Flat White

How dare we ignore our celebrities at a time like this?

30 April 2020

5:30 PM

30 April 2020

5:30 PM

In the latest example of how the cult of celebrity trivialises everything it touches, actress Hilarie Burton has announced that her grey hair is a show of solidarity with essential workers.

The American actress yesterday made what reporters described as “an emotional Instagram post” advising she had stopped dying her hair as a way of supporting those on the frontline of the Coronavirus epidemic.

“For all of our frontline and essential workers who are too busy to fuss with things like hair color, I grow mine out in solidarity with you,” Burton wrote, in a post that must surely have inspired health care workers around the world. 

Most of us thought the 37-year-old’s grey hair was a sign of ageing. But no, it’s actually a sign of her thoughtfulness.

At age 49 I too have grey hairs coming through. But it has never once occurred to me to offer them up as my brave contribution to the fight against Covid-19. Shame on me. 

When I look in the mirror I just see hair sadly lacking pigmentation. But celebrities see with different eyes, as Burton explained to her 1.1 million Instagram followers. 

“When I see it, I’m reminded of all you’re doing to keep us safe. I’m reminded that you deserve to be taken care of.

“I hope the nurse or the vet or the store clerk who is feeling tired and overwhelmed knows that it’s a visible thing I can show that says ‘I’m with you’.”

No doubt exhausted medics, now armed with the knowledge that Burton is unable to get to a hair salon, will find strength to carry on treating the infirmed. 


Burton, famous for her role in Grey’s Anatomy, decided to use her own grey anatomy to put herself front and centre in the health crisis. People Magazine, E-News and the Daily Mail – representative of media who long ago gave up judging serious issues by serious criteria – all breathlessly reported Burton’s contribution. 

Her Instagram post soon lit up with more than 3000 comments -– not about how great essential workers were for tending the sick but, rather, about how virtuous Burton was for letting nature take its course on her skull.

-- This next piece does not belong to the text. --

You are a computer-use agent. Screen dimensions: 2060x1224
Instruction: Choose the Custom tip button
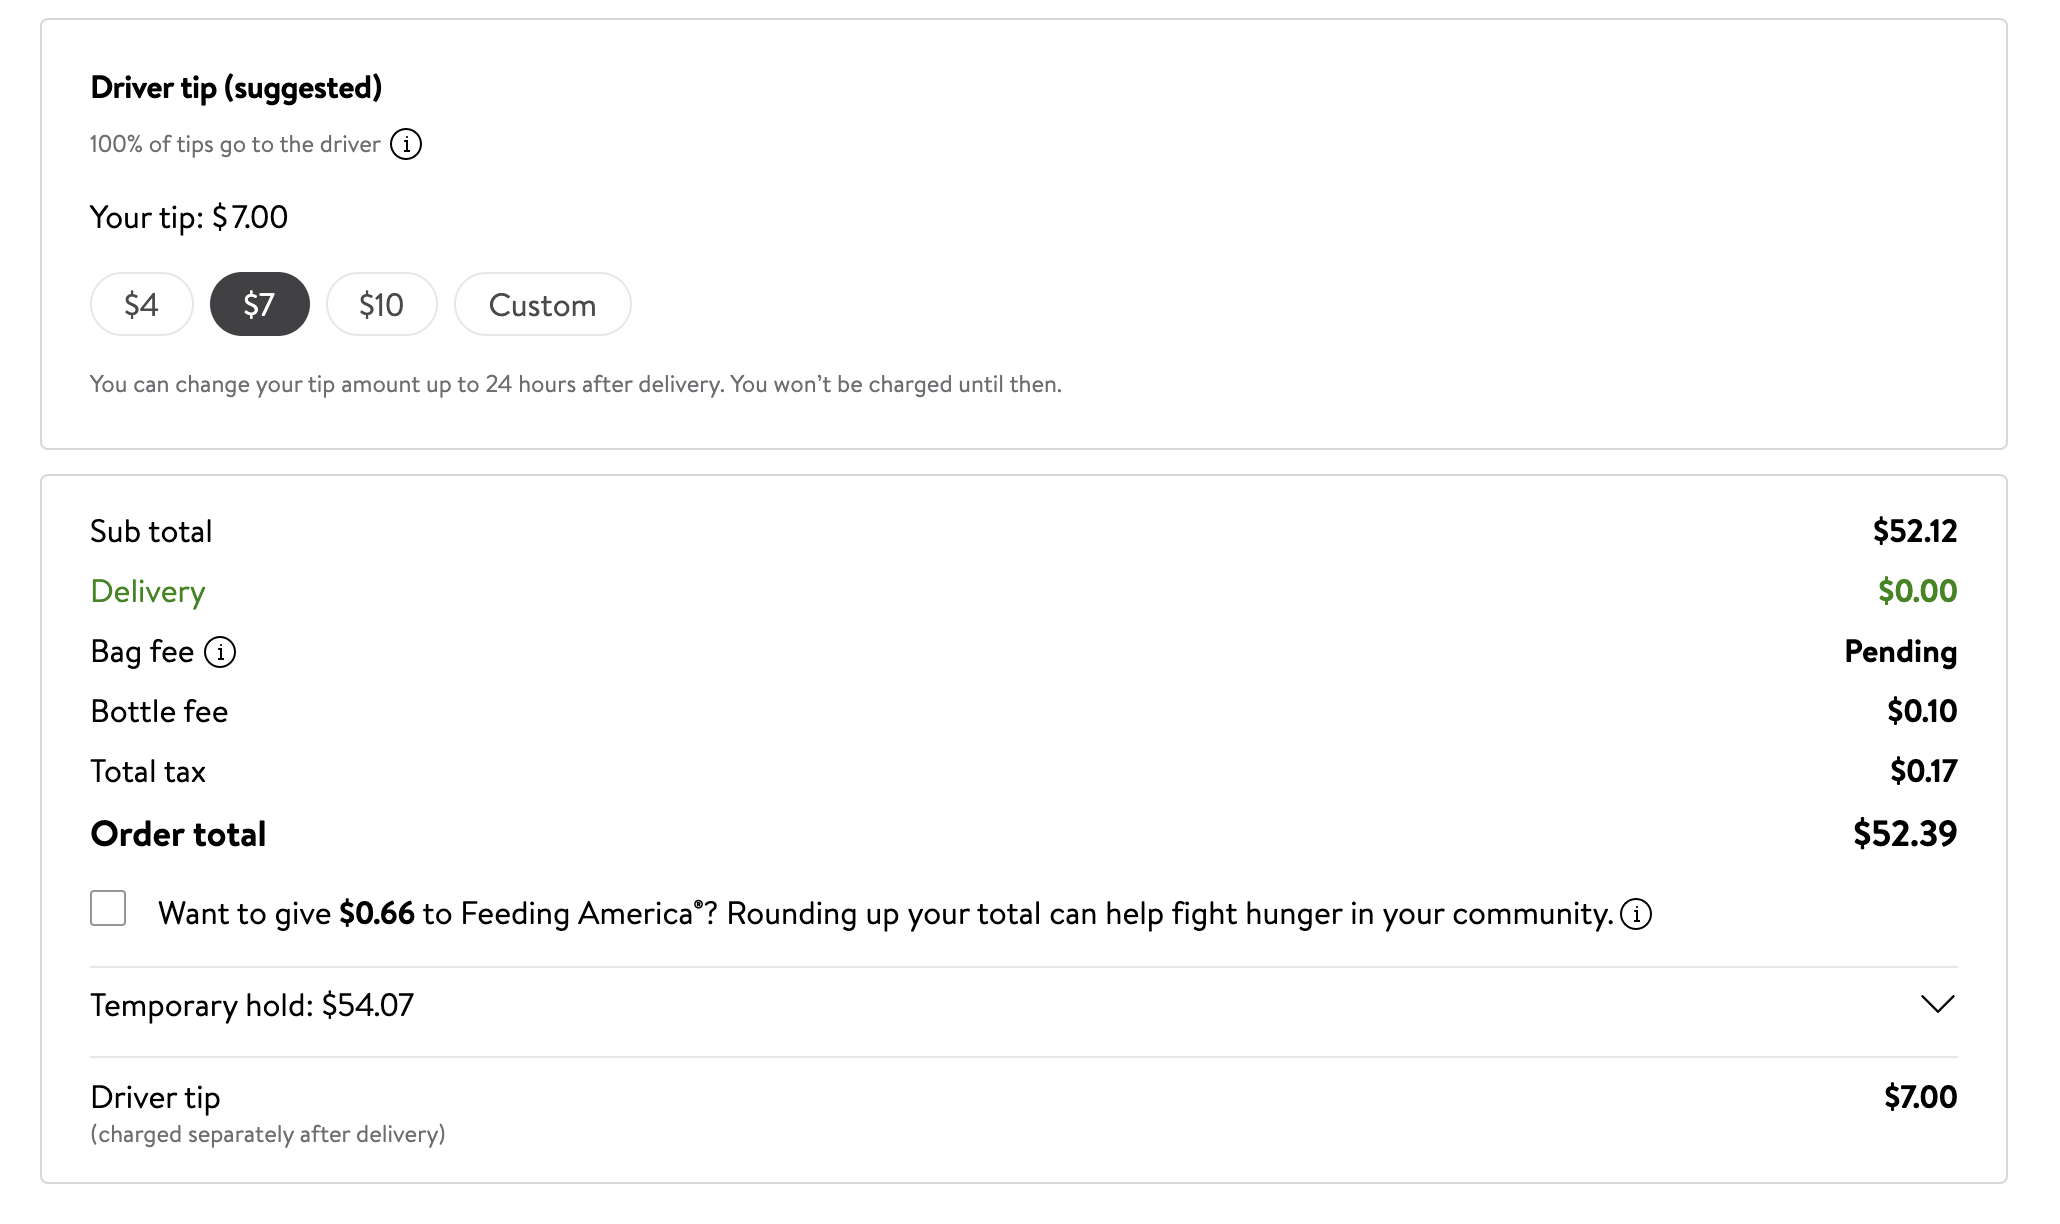543,304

“Your compassion, empathy and thoughtfulness is what is sorely lacking around our country,” wrote one woman.  

She might have added that also missing was any sense of perspective. But that would have required perspective.

“Thank you for this. It’s incredibly reassuring to me for some reason. I love you for posting this,” gushed another, who knew Burton’s hair colour was meaningful but just didn’t know why; typical of many people these days who think with their feelings and only know how to reason by way of their emotions.

And then there was this: “I loved you before this, as an actress, but now I think you’re a pretty amazing person too. Thank you for using your platform and your privilege to make the world a better place.”

Kate Walsh, star of the Netflix drama 13 Reasons Why, described Burton’s sprouting greys as a “halo”. Sainthood has never been so easy as in the era of virtue signalling. 

What does it say about us that so many believe you can make the world a better place — adding compassion and empathy — by simply not colouring your hair? 

How stupid was Mother Teresa, living and working among the sick, when she could have just let her roots grow out!

And what a waste of Dr Catherine Hamlin’s life, spent helping the sick in Ethiopia, when sitting at home in Sydney posting pictures of her hair would have done the trick nicely.

It Burton not dying her hair was a sign of virtue, it is unsurprising then that a number of women felt the need to repent for having dyed their hair – and in so doing displayed a lack of care for vets and nurses and store clerks and whatever. 

“I bought a root touch-up that’s temporary,” confessed one woman. “I still support our frontline heroes. I don’t think covering my roots means I don’t.”

Burton did not respond to the woman – now free of greys but beset by guilt – and so she received no absolution. But the message was clear. Take a good hard look at yourself in the mirror; you know, like a celebrity.

Of course, not everyone understood the significance of Burton’s sacrifice.

One person, completing missing the obvious connection between Burton’s hair and the worldwide health crisis, wrote: “You’re beautiful, no matter what colour your hair is.” 

And that was really the point. Just because there is an epidemic causing thousands of deaths, we should not forget how beautiful our celebrities are. But it’s all for the frontline workers, of course.